The case of Turkey or Argentina
What is unexpected in this recovery is that other countries, such as Turkey or Argentina, which have been forced to impose similar measures, not only have not obtained the same results as Russia, but reading it like the peso had disastrous consequences.
Both currencies have reached historic lows and are still struggling to recover.
In its emergency action immediately following learning of the international punishment, the Kremlin began adopting measures unknown to generations who did not live in the days of the Soviet Union.
Learn more regarding the Ukrainian crisis
“The Russian central bank has been forced to dramatically raise interest rates and tighten capital controls in response to Western sanctions,” Ben Laidler, global markets strategist at investment platform eToro, told the BBC. World.
“Interest rates more than doubled to 20%. Russian exporters were forced to convert 80% of their foreign income into rubles, and people were limited in how much they might transfer abroad” , he adds.

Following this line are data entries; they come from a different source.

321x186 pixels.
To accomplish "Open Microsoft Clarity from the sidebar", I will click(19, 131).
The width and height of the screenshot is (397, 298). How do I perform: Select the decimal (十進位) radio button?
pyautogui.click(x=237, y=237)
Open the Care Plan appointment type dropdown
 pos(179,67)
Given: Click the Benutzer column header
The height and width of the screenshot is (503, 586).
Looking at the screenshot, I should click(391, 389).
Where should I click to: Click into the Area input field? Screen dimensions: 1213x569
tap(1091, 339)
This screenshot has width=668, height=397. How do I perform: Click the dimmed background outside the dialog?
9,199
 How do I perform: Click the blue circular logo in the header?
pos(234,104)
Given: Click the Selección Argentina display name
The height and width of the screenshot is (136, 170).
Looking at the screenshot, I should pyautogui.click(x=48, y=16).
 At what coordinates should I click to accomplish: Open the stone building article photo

And it is that one of the most important and impactful sanctions once morest Russia has been the freezing of its accounts abroad.
Another of the measures to defend its currency was to require that the countries of the European Union which buy natural gas from it, pay their bills in rubles, instead of dollars or euros.
Strategic reprisals once morest Europe
European countries are heavily dependent on Russian gas, and despite plans to find alternative energy sources, the European Union’s plan to cut supplies from Russia will take years to materialize.
Germany, one of Russian gas company Gazprom’s biggest customers, has already agreed to pay in rubles with other big European buyers.
“Russia’s decision is a strategic riposte once morest the EU, taking advantage of its power as Europe’s main supplier of natural gas. The Old Continent received around 40% of its gas from Russia before the war in Ukraine “, explains Levon Kameryan, senior analyst at Scope Ratings.
Finally, the rise in commodity prices also helped a lot.
More expensive oil means that Russian customers will now have to pay more dollars per barrel and will therefore need more rubles.
Short term solutions
However, experts point out that the three factors – tight capital controls, higher interest rates and higher commodity prices – have only succeeded in slowing down what will be a “dismal” year for the economy. Russian economy.
“The ruble’s rapid rise is a problem for exporters and some domestic producers, adding to sanctions pressure. It also means less revenue for the budget,” says Scott Johnson, an economist covering Russia for Bloomberg Economics.
But can the ruble’s rebound be considered a barometer of the effectiveness of Western sanctions?
For Johnson “from outside Russia, it is tempting to see the rebound of the ruble as a sign that the sanctions are not having the desired effect. But this is not entirely correct”.
“The appreciation was largely driven by the mandatory conversion of export earnings and other capital controls, which limit the flow of cash from abroad,” he explains.
“The ruble gives a true picture of the balance of payments, but not of the underlying economy, where the outlook is bleaker,” he says.
Laidler thinks along the same lines.
“Ruble’s rally may now be over. The strength of the currency has made Russian exports less competitive and tougher US sanctions have increased default risks.”